Gradually degenerating into ignorance and complacency.

Tuesday, June 05, 2007

scene from Glory

An Irish drill sergeant is really tough and drills the Black troops, as really he would any group training to fight. In one scene he is seen harshly showning a new recruit front and back and right (steps hard on his foot) and left.

"How many of you do not know your left ... from your right?"
Ninety percent of the recruits raise their hands. The sergeant takes Christ's name in vain.

How many ladies and girls are pregnant or single moms? Ninety percent of hands go up.

So ... uh ... I have nothing to say that is helpful.
There's a girl at work who's pregnant and has cohabitated with boyfriend for three years. Now, last night she was whining that he was being a [tip of a needle], thinking about kicking her out of the house. I told her that I could be Dr. Ruth and Dr. Phil only when I had time. In the three minutes I spent not hauling butt to do daily paper chasing, I put myself fifteen minutes behind.

I'm hating work more and more. Yes, I'm looking for another job.
I found out that I didn't get my raise. I'm to speak with the GM on Thursday, suredly to have a sit down about ... well, you see blah, blah, blah, not ready ... blah, blah, blah, show this ...

So, I took a test, got more responsibility, but no extra pay. Okay, that is pretty typical, gotta show that you are worth it. Why then did I take the test? I guess so that I could "legitimately" close the store at night, saving an assistant manager from doing it.

Of all the crap that I have to do ... the needless and I mean needless paper-chasing is the most obnoxious. If I could strike out that -- that would save 60-90 minutes easily. Closing would be almost breezy.

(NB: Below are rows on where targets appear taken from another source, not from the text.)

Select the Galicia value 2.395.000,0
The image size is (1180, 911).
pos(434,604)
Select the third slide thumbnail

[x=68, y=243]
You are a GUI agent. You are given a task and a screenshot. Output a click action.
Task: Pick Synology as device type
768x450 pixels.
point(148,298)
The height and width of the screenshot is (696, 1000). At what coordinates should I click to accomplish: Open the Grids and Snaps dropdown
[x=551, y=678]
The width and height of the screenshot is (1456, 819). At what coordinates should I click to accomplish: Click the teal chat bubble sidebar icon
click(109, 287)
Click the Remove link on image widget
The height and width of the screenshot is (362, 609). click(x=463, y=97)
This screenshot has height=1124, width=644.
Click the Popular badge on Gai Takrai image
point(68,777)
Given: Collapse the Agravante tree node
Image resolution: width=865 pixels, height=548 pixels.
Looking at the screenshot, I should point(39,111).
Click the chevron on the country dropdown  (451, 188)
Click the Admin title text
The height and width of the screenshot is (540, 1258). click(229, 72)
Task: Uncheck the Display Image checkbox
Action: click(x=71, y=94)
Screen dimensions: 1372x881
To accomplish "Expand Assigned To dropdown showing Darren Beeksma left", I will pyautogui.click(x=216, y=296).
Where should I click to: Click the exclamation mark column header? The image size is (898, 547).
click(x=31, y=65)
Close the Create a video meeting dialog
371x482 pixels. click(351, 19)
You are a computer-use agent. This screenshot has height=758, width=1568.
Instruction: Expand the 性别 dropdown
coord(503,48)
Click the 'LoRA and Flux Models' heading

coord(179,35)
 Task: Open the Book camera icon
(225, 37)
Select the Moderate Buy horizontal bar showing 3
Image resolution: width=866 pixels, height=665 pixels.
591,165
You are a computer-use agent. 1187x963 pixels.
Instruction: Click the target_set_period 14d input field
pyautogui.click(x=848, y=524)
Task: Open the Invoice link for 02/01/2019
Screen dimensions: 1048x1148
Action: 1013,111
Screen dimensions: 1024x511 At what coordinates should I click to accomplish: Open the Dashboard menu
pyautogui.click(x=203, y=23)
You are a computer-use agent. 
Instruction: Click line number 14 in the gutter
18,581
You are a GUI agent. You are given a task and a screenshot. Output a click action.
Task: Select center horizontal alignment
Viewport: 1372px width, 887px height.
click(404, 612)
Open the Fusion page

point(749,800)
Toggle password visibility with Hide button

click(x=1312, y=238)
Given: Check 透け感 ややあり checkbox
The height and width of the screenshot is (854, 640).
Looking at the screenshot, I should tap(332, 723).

The other thing, working with others, is dealing with generalized laziness and stupidty. Gosh, does it matter that this paper that looks much like another be separated from the pack? I mean, I've been working here for years, surely I can go ahead put this new guy behind by being stupid -- continually. It's alright if I wonder around and chat about people eating me in a jovial kind of way, while accomplishing Jack Squat, right?

Any time that I am at work, closing or not, I bust my hump -- for naught. It's the place, where when you put in 120 percent, that becomes your baseline and you are never really acknowledged for it, for ... that's what you do, right?